When you do that, mastering your story isn’t far behind.

 

Some people say that you need three things to get published: talent, perseverance, and luck. You only control two of them. Talent—some writers are naturally talented, some have to learn more about the craft and practice, practice, practice.

 

Stephen King said, “While it is impossible to make a great writer out of a good one, it is possible, with lots of hard work, dedication, and timely help, to make a good writer out of a merely competent one.”

 

Perseverance—the hard work and dedication that King speaks of–that’s all you. Whether you have the inner strength to write and learn and submit and be rejected—over and over and over for years–that’s on you. You have to want it bad enough to make sacrifices, to learn from critiques, to not be destroyed by rejection.

 

Then there’s luck.
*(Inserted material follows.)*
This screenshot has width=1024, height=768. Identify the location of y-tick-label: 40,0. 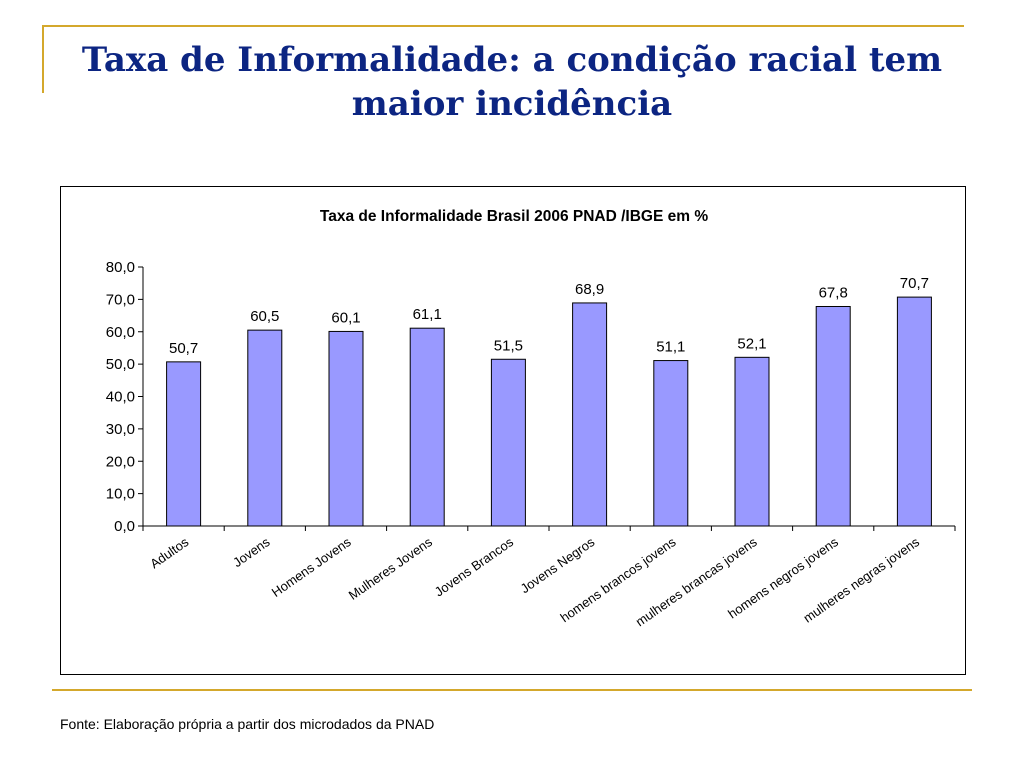
(120, 398).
Well, you have no control over that. But you can help luck find you. Go to conferences. Meet people. Enter contests. Submit your manuscripts. But more than anything, keeping writing and keep persevering. The longer you write, the greater the chances your book be on the right desk at the right time.

 

If I can impart any advice, it would be this:

Write. And write some more. No one is so good that they can’t learn. I still take classes, I still edit and revise, I still take editor input, and I hope that I always will. And even now, though I know my voice, I’m comfortable with my voice, I can do better.

Write for yourself first. As Stephen King says, write with the doors closed and edit with the windows open. Or something like that . . . essentially, don’t listen to everyone when you’re writing your rough draft. It needs to be you, all you, warts and all. Then you edit and revise and send it out to your trusted critique partners, you trusted editor or agent or ideal reader. Someone or several someone’s who will give you quality advice based on your voice and not theirs, your vision and not their dreams.
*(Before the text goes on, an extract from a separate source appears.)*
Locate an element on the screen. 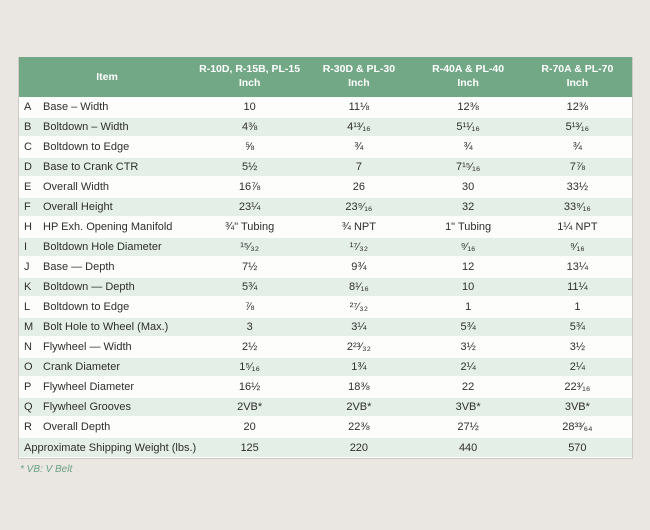  table-row: O Crank Diameter 1⁵⁄₁₆ 1¾ 2¼ 2¼ is located at coordinates (326, 367).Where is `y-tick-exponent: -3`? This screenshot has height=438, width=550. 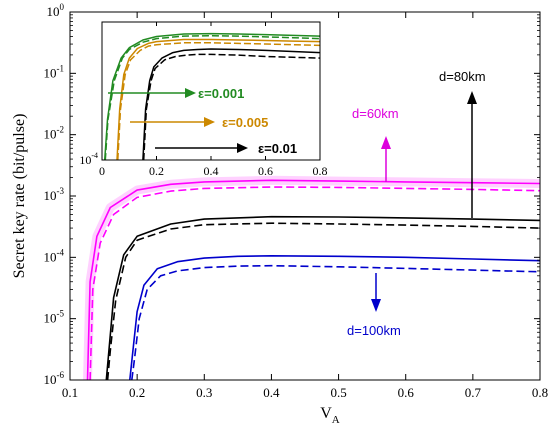 y-tick-exponent: -3 is located at coordinates (61, 191).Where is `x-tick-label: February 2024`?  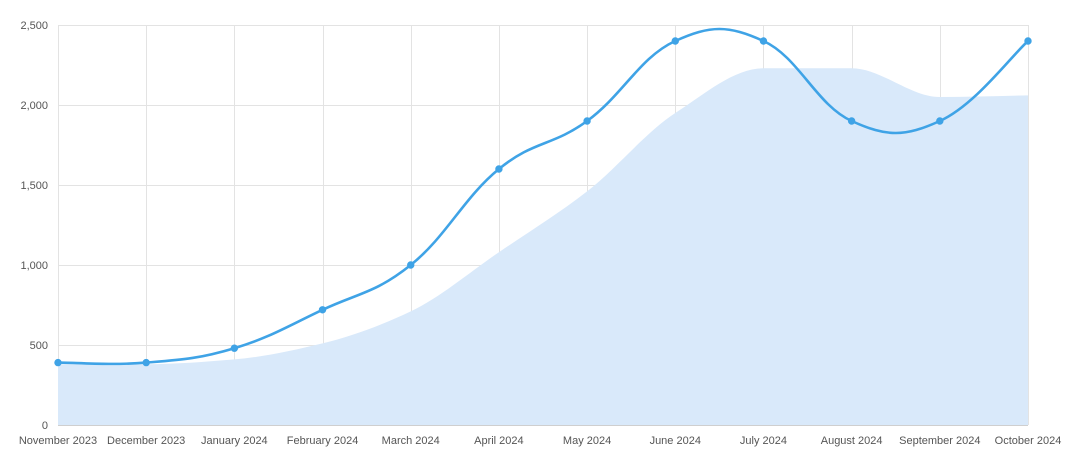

Don’t write to the market. Write with passion in your voice, with your vision, and only then, when it’s done, when it’s you, then look to the market and see where it fits or how you can position it to fit. The market isn’t evil—it’s there because of readers. But it’s changing all the time. And honestly? Good books that transcend the market sell all the time. The passion that comes through when you discover and hone your voice will make your work shine, whether you’re writing what’s currently popular or not.

Anne Lamott said, “We are a species that needs and wants to understand who we are. Sheep lice do not seem to share this longer which is one reason why they write so little.”

Don’t be sheep lice. Go forth and write!